After an hour of deliberation, six middle-aged jurors found club owner John Tunnell guilty of two noise violations and levied the maximum $500 fine for each citation. Add in court costs, and Tunnell owes about $1,150 to the city and still has another handful of noise violation tickets to deal with in the future.
Tunnell said he will appeal and get the case moved to a Tarrant County court because he doesn’t feel he received a fair trial in a city that he believes had conducted a coordinated effort, led by retired city employee Norman Clark, to drive him out of business. “Obviously the whole thing was one-sided, and Norman Clark has connections,” he said. “These are people in power that are pulling strings. The fact that they own the court and they own the judge and they own the prosecutor and everybody, makes the whole thing one-sided and we’re absolutely going to a higher court, a place that doesn’t have the same strings attached.”
A combination of factors appeared to beat Tunnell, including a jury pool of 13 people who looked nothing like the defendant and his friends, most of whom are young and inked, dyed, or pierced in some form or another. Added to that was a last-minute pro bono defense attorney who was consistently outmaneuvered by the savvy Linda Frank, Arlington’s chief prosecuting attorney, who successfully blocked Tunnell from presenting videotaped evidence that he felt certain would prove his innocence.
The trial centered on whether noise coming from Dreamworld was unreasonable. Tunnell’s brother, soundman River Tunnell, testified that he uses a decibel meter to monitor the volume of sound produced by bands, ensuring they do not exceed 70 decibels. Police officers told the Tunnells in March 2001 that a sound reading of 70 decibels or less at the club’s front door was low enough to avoid disturbing residents on Sheffield Street, which is about a half-mile south as the crow flies, across a field and a railroad track.
The Tunnells say they have kept the sound below 70 decibels at all times but are still harassed by Clark and police. But Frank characterized as “hearsay” the brothers’ claim that police set a 70-decibel limit, and she objected to River Tunnell’s testimony, saying he is not an expert on sound or the use of a “decimeter.”

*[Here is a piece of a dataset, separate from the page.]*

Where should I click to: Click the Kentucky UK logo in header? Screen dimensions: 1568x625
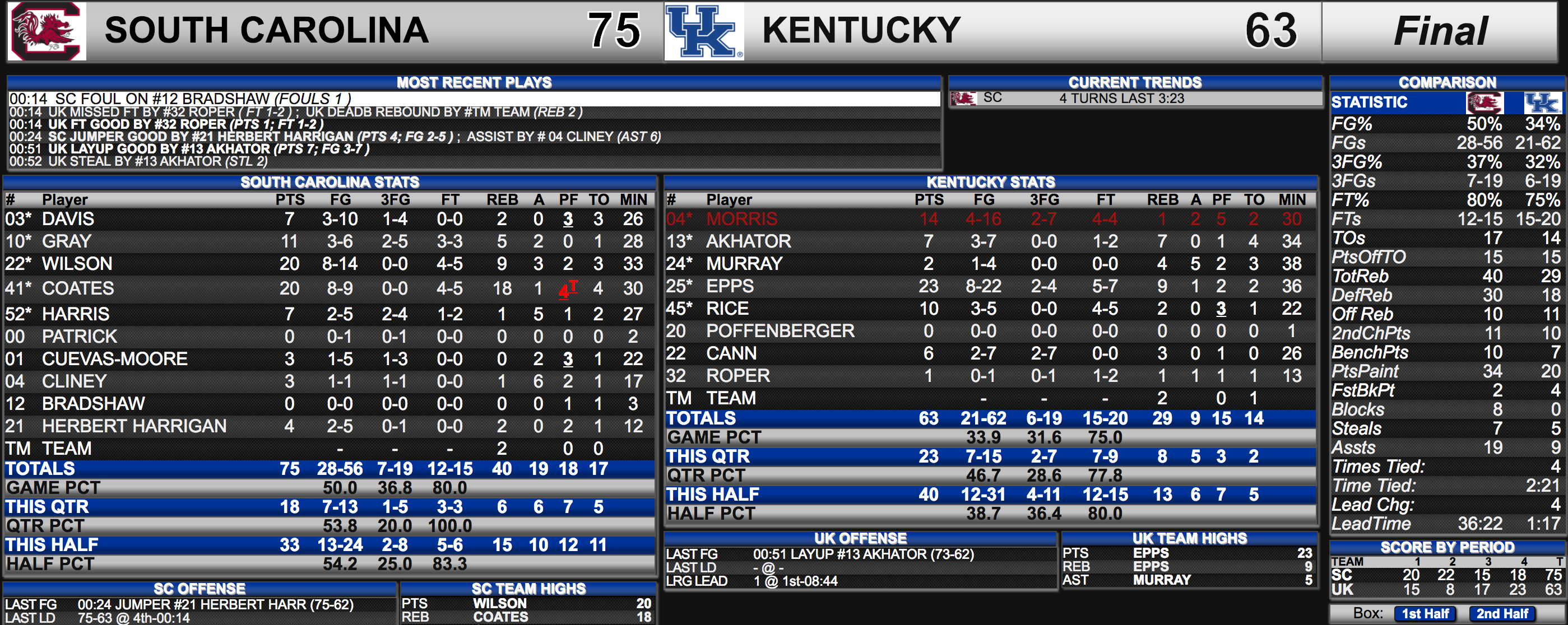click(704, 31)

Complaints have come almost exclusively from two residents — Clark and Michael Boothe — who live two houses apart on Sheffield Street. Boothe took the stand and disputed Dreamworld’s claim that the music doesn’t reach his house. His testimony made about as much sense as some song lyrics. “Sound is not just noise, it’s sensation and perception,” he said. “You cannot have sound without the auditory mechanisms of the ear and brain. We’ve all heard ‘If the tree falls in the forest, does it make a noise?’ The answer is no, because there is no ear to hear it.”
He called the music “physically antagonistic.”

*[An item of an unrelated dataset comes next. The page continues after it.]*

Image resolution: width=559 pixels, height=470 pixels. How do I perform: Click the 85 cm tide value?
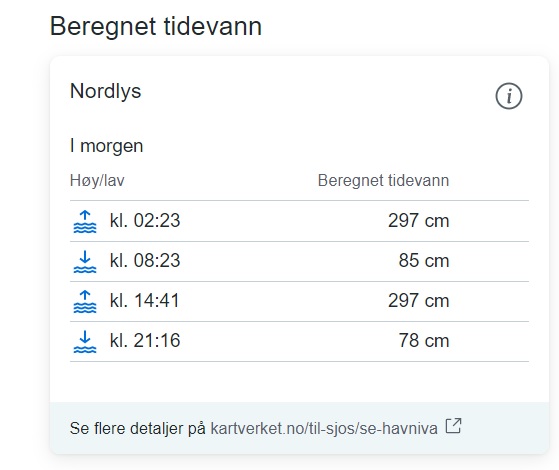coord(424,260)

Dreamworld opened in December 2000 in a vacant warehouse on West Division Street, a busy thoroughfare in an area zoned for light industrial businesses.
Tunnell was upfront with the city about his plans to transform the metal warehouse into a Christian-themed music complex. Dreamworld is a 12,500-square-foot building with rehearsal rooms, a recording studio, and a dance hall that holds 980 patrons. Dreamworld sells only non-alcoholic beverages. Yet, not everyone’s vision of Christian music, attire, and behavior is the same.
Dreamworld features loud music and attracts teens who wear punk rock attire. Tunnell shuns tobacco, alcohol, and drugs, and urges patrons to follow his lead, although some youngsters openly smoke cigarettes in the parking lot or slip into dark areas behind the building to sneak alcohol or pot.
Several residents in houses that cannot be seen from the club’s parking lot complained about the noise. Police officers have made dozens of trips to the club and usually determined the noise wasn’t a nuisance. Sometimes they drove to Sheffield Street, listened for music, and heard nothing. Sometimes, they issued warnings. Police first cited Dreamworld in February 2001, and again in March.
Tunnell began monitoring sound levels and making trips to Sheffield Street during concerts to make sure the sound wasn’t a bother. He offered to meet with police and neighbors to discuss the issue. The only neighbors to attend were Clark and Boothe.
Tunnell beefed up insulation using Sheetrock, sand, foam, and other materials. To his eye and ear, the insulation plus the monitoring of volume solved the problem. Still, Clark and Boothe continued to complain.
Fort Worth Weekly described in a previous cover story (“The Sound and the Fury,” July 5, 2001) how Clark continuously called 911 and threatened to call the mayor and police chief if the music weren’t silenced. Clark retired in 1998 as Arlington’s human resources director after 24 years with the city, although he said that extensive tenure doesn’t earn favors at City Hall.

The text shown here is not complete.